Items from a dataset
────

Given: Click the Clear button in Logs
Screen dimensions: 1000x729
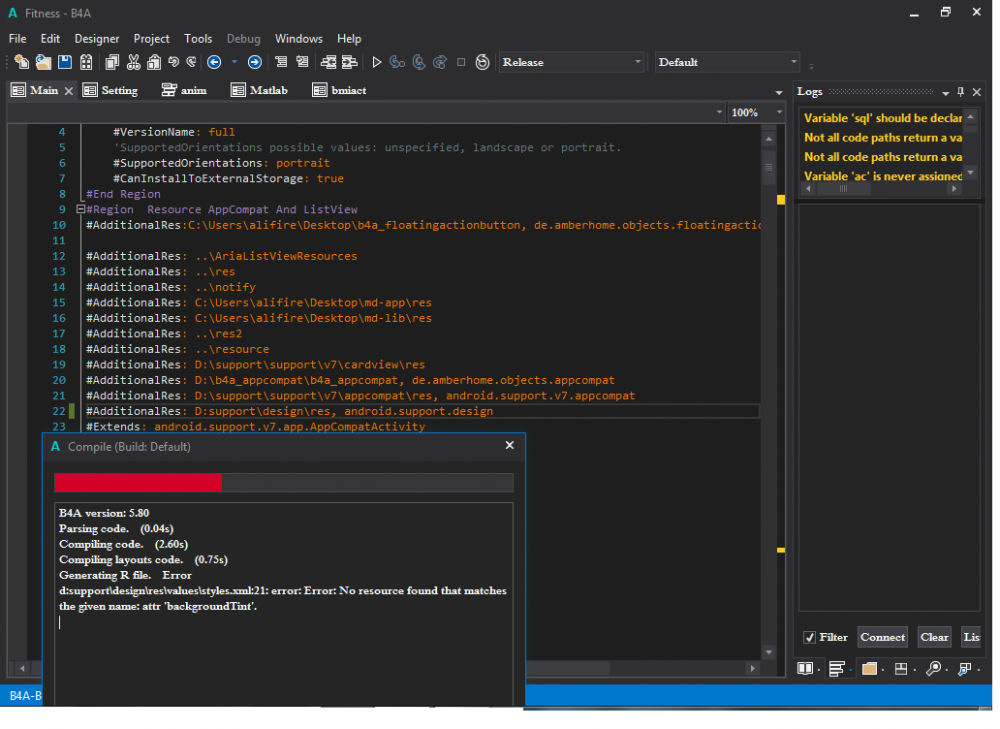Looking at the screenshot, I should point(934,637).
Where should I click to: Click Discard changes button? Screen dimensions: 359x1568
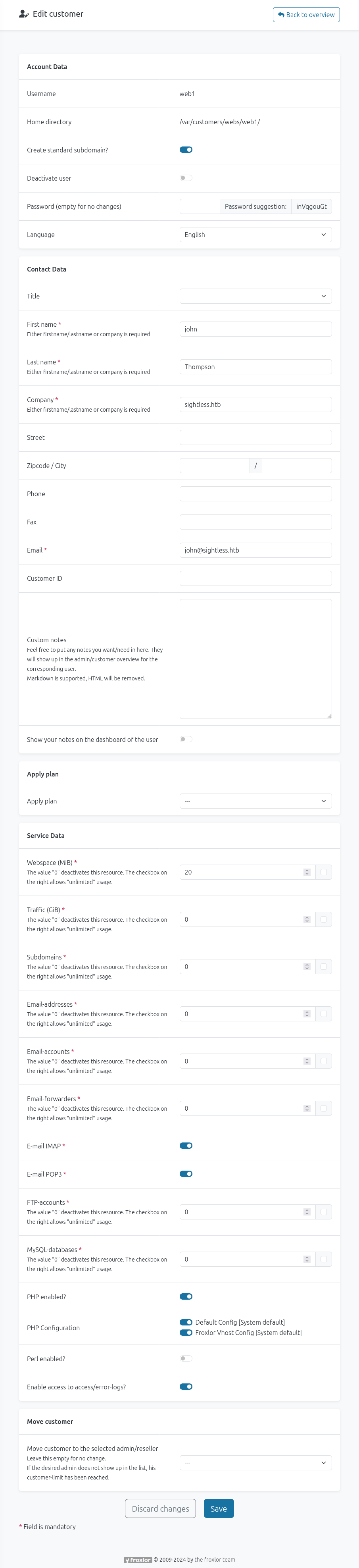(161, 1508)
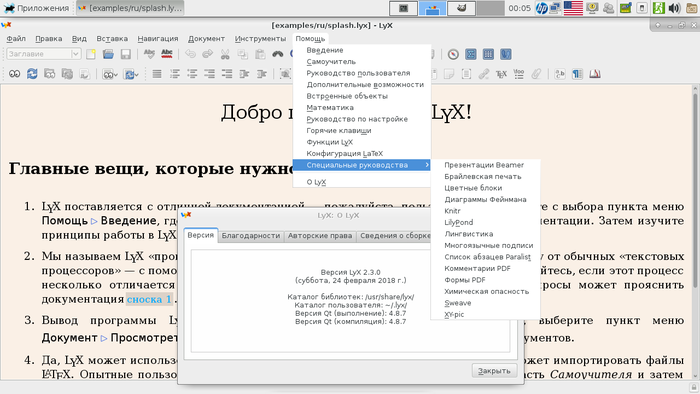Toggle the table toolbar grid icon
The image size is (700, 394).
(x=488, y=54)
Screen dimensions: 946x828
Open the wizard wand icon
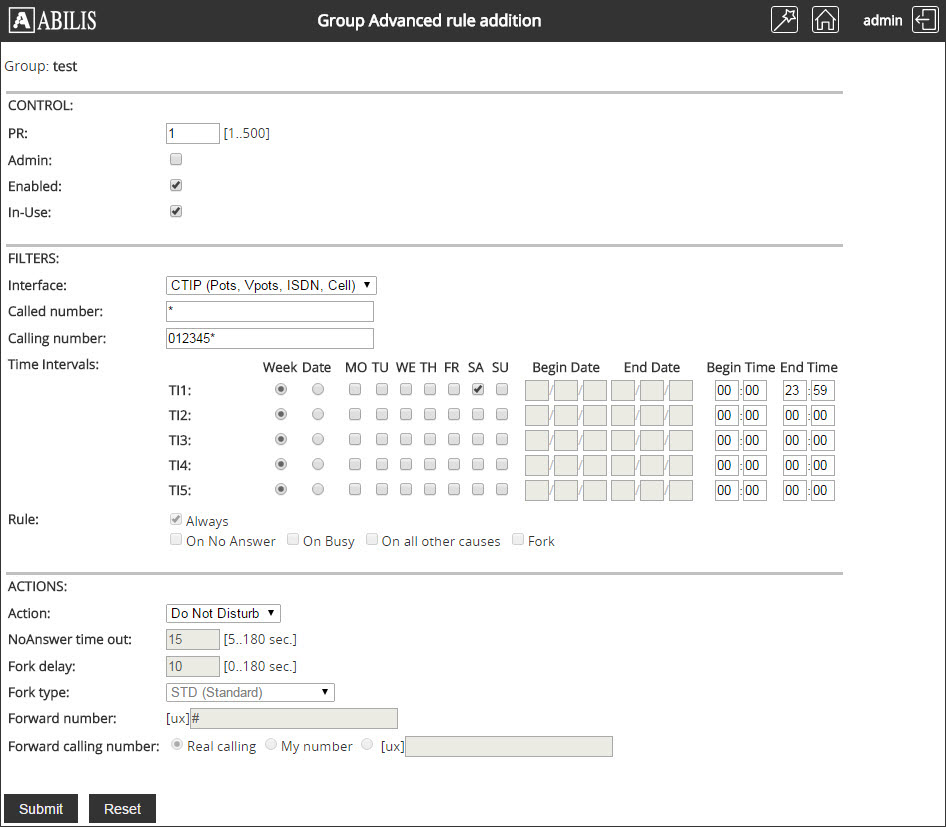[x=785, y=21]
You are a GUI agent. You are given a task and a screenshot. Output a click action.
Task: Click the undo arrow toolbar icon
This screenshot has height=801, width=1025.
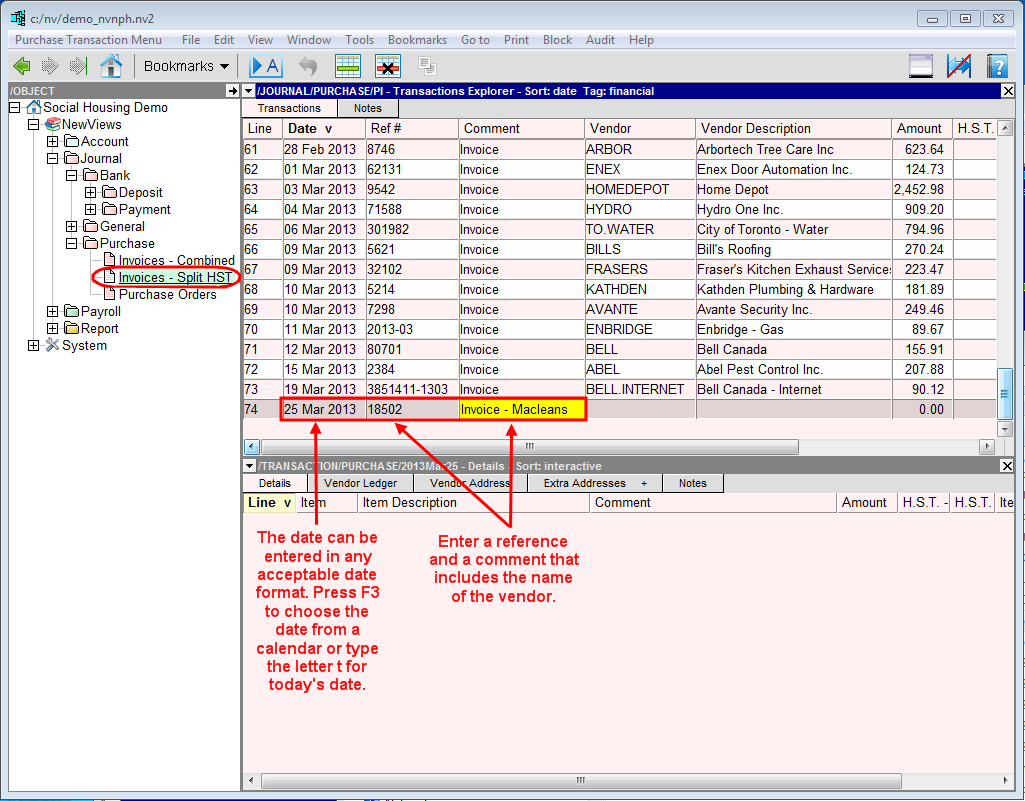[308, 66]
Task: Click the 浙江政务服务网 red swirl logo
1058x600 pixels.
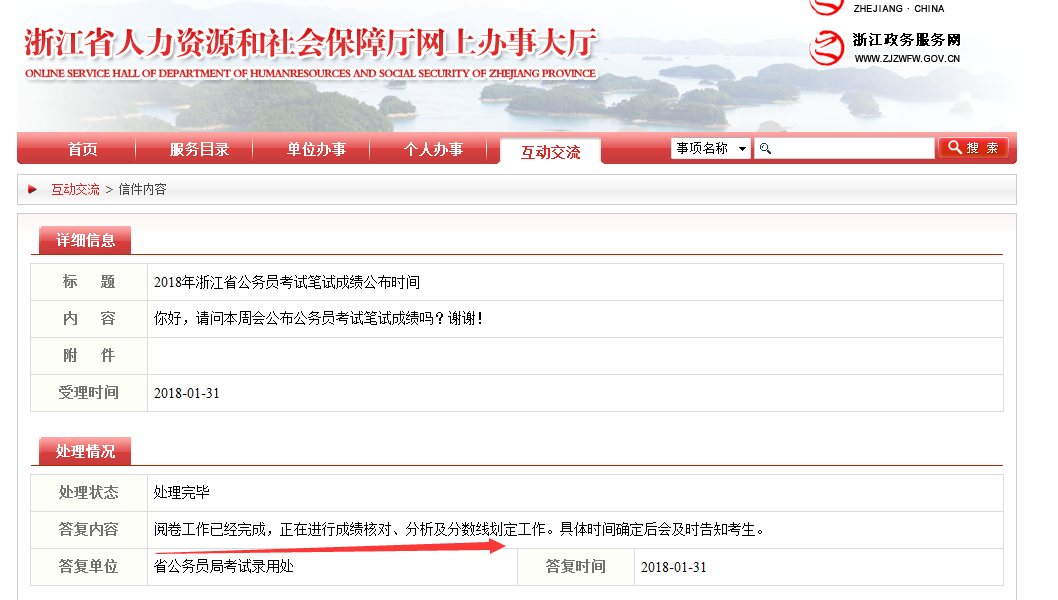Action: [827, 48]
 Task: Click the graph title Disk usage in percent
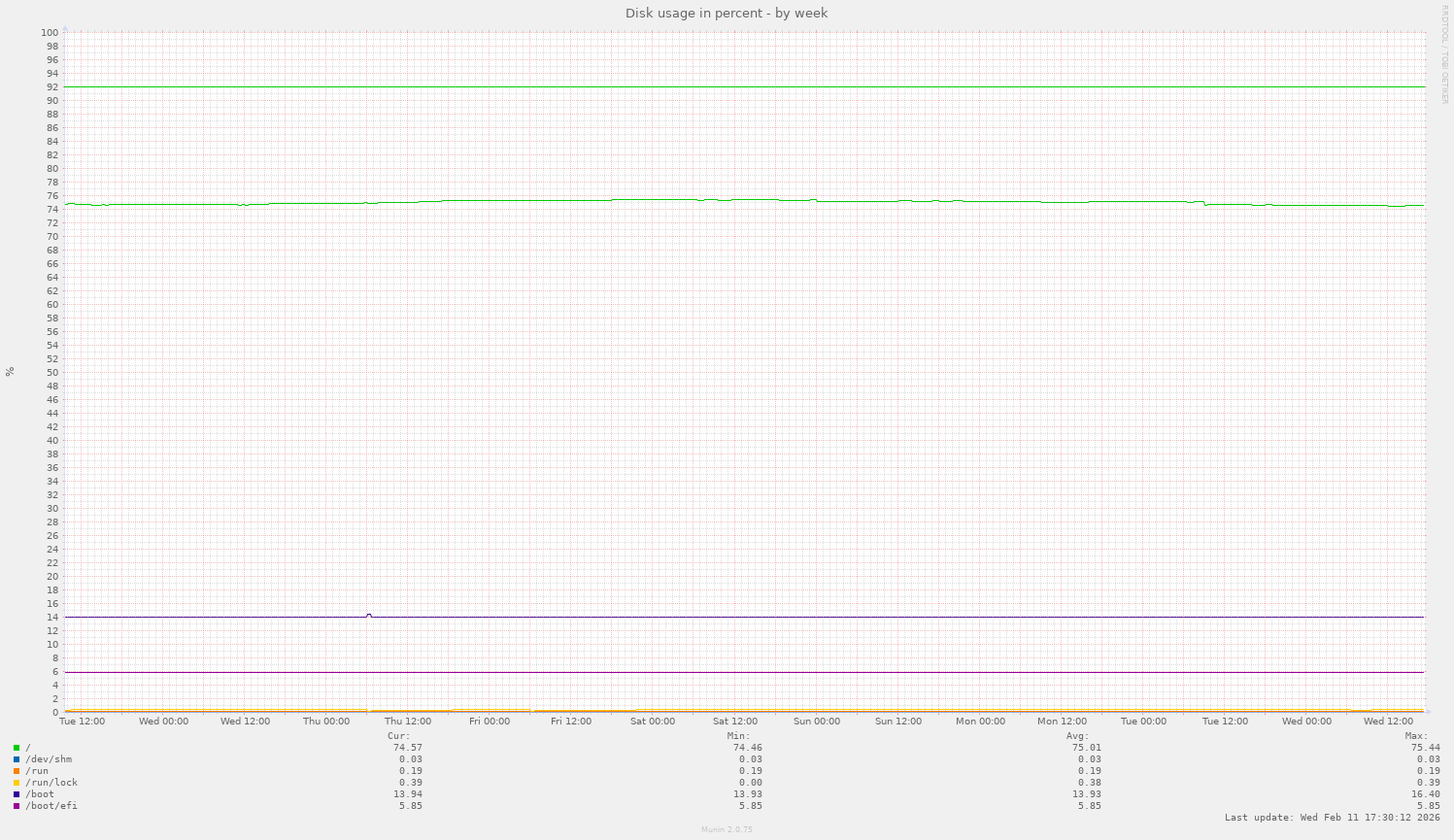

────

EXERCISE DESCRIPTION
Pictures stay out, and every line of the records is transcribed exactly.

EXPECTED ANSWER
Given: Click the Clear button in Logs
Screen dimensions: 1000x729
Looking at the screenshot, I should point(934,637).
Where should I click to: Click Discard changes button? Screen dimensions: 359x1568
(161, 1508)
Toggle the table toolbar grid icon
The image size is (700, 394).
(x=488, y=54)
Screen dimensions: 946x828
Open the wizard wand icon
[x=785, y=21]
You are a GUI agent. You are given a task and a screenshot. Output a click action.
Task: Click the undo arrow toolbar icon
This screenshot has height=801, width=1025.
[308, 66]
Task: Click the 浙江政务服务网 red swirl logo
1058x600 pixels.
Action: [827, 48]
 Task: Click the graph title Disk usage in percent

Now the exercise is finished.